The expected output is each line from the one containing "This screenshot has" to the last line of the data below, set down exactly, minus the pictures.
*** SUPPLIED MATERIAL Section Begins ***
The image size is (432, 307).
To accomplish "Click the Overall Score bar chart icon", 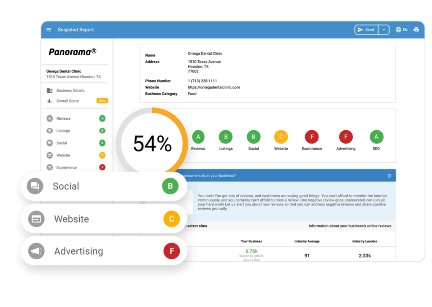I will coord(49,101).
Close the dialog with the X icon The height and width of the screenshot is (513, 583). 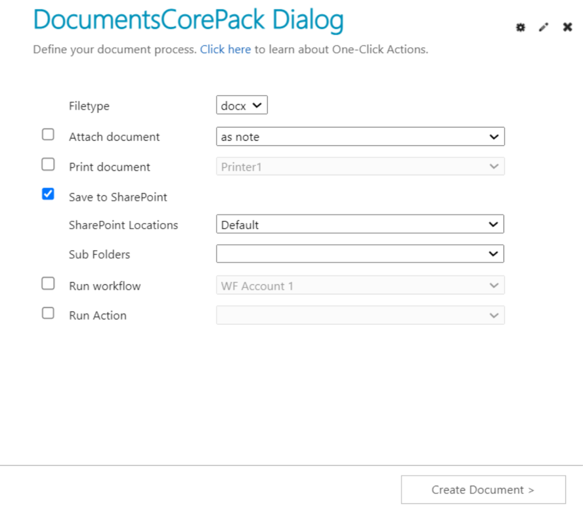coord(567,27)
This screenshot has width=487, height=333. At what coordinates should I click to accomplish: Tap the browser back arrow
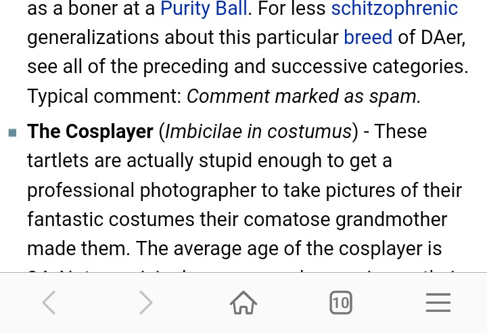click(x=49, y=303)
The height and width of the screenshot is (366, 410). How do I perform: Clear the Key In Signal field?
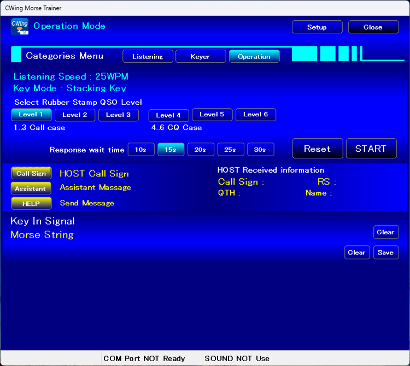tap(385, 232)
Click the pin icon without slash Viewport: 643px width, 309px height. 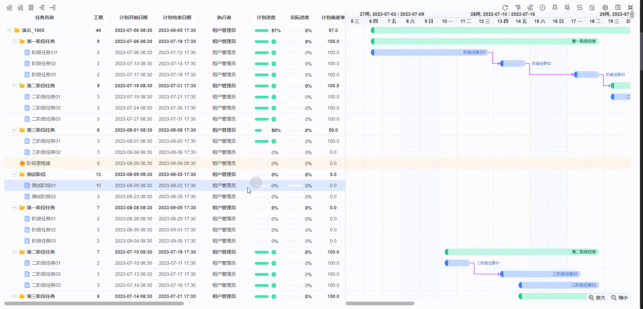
*** SUPPLIED MATERIAL Section Ends ***
— OUTPUT FOR THIS TASK —
This screenshot has width=487, height=333. At what coordinates should I click to accomplish: Tap the browser back arrow
click(x=49, y=303)
The height and width of the screenshot is (366, 410). How do I perform: Clear the Key In Signal field?
tap(385, 232)
Click the pin icon without slash Viewport: 643px width, 309px height. 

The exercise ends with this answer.